ソフトウェア開発におけるプロジェクトマネジメントを真正面から扱ったブログは、実際のところかなり少ない。プログラマやSEがマネジメントの必要性を痛感して記事にするのがほとんど。かくいうこのブログは「スゴい本」を紹介するつもりがPMBOKにハマってしまったヘンな例といえる。

ここではソフト開発PMに特化したブログを紹介する。さらに、日本語で読めるブログは皆さんご存知だろうから、英語のブログにしましょ。

Focused Performance Business Blog

毎日の巡回先。

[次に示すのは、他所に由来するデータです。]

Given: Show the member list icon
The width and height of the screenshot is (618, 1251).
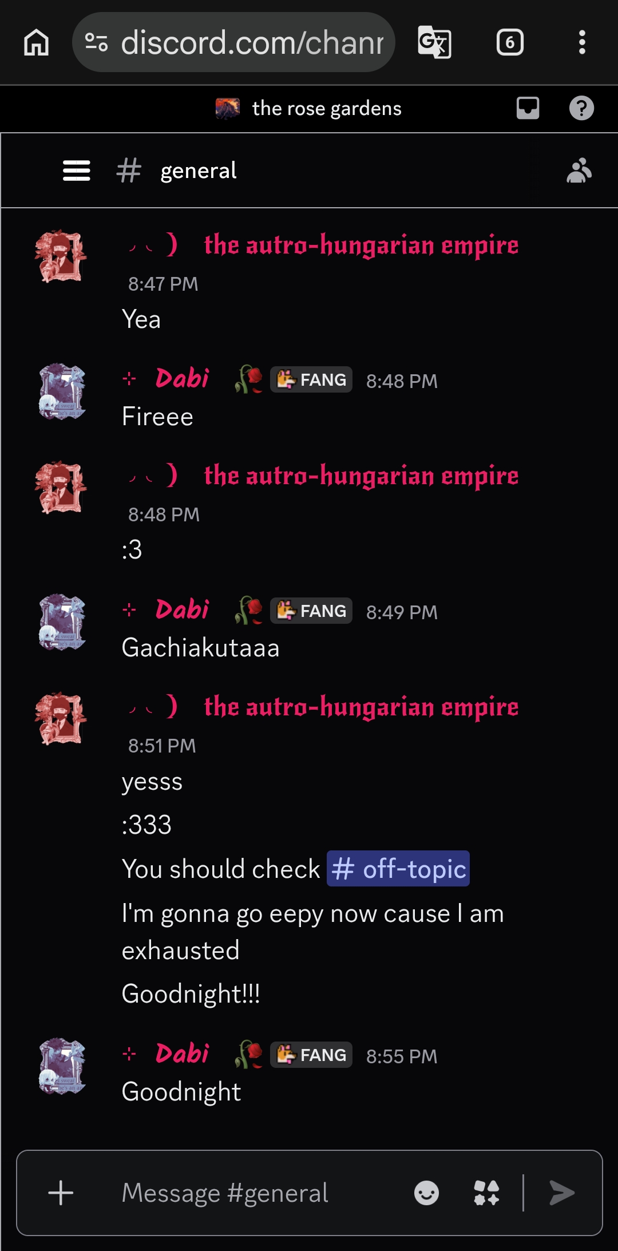Looking at the screenshot, I should [579, 171].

マネジメントに関するツボを突いた実践的なネタが多し。ソフトウェア開発に限らず、ビジネス全般への目配りを忘れていないところが二重マル。読みやすい英語なのだが、TOCやクリティカルチェーンのバックグラウンドがないと難しいかも。

Agile Management Blog

マイクロソフト社の David J. Anderson 氏のブログ。"Agile Management for Software Engineering" の著者でもある。"Agile"を冠に抱いている通り「アジャイル!アジャイル!アジャイル!」なブログになっている。マイクロソフトは社員のブログに多大なる関心を抱いているようなので、彼もかなり気を使っていて、内部情報なんぞは一切期待しないほうがよい。ただ、開発プロセスの話題から漏れ出る「マイクロソフトのやり方」を盗むには最適かも。

Managing Product Development

ここも巡回先。ソフトウェアは「製品」であり、そのプロセス管理は可能という信念に基づいたPMノウハウを紹介している。抽象的な方法論よりも、それを適用させる実際的なネタ多し。「効率性を組織化させる」とか「キャンセルプロジェクトにとどめを刺す」など、刺激的な話で読ませる。ジョアンナたんって何歳ぐらいのプログラマなんだろうなぁと、(*´Д`)ハァハァしながら読んでいたのだが、最近彼女がPresidentなことを知ってorz

Reforming Project Management

書籍、サイト、ブログなど、ネタ元があって、その紹介と感想が多い。中の人の分析やツッコミはさておき(失礼)、リンク先が秀逸。ネタが面白く「裸のプロジェクトコンサルタント」や「To-Don't リストを使う」など、翻訳して紹介したくなる。

ProjectSteps

テレコム系のITマネジメントを20年やってるという猛者。"in my opinion"で始まるベキ論は鼻につくが、言っていることはいちいち正しいなと頷くほかない。奇をてらった記事は無く、「正論」「王道」が淡々と語られている(分、あんまり「気づき」もないともいえる)

projectified

"Microsoft Project Server"のサポート歴6年の方。サーバ設定などの技術ネタもあるけれど、扱っている製品が"Microsoft Project"なだけにPMネタも充実してる。最近知って、ちょくちょく読み始めているところ。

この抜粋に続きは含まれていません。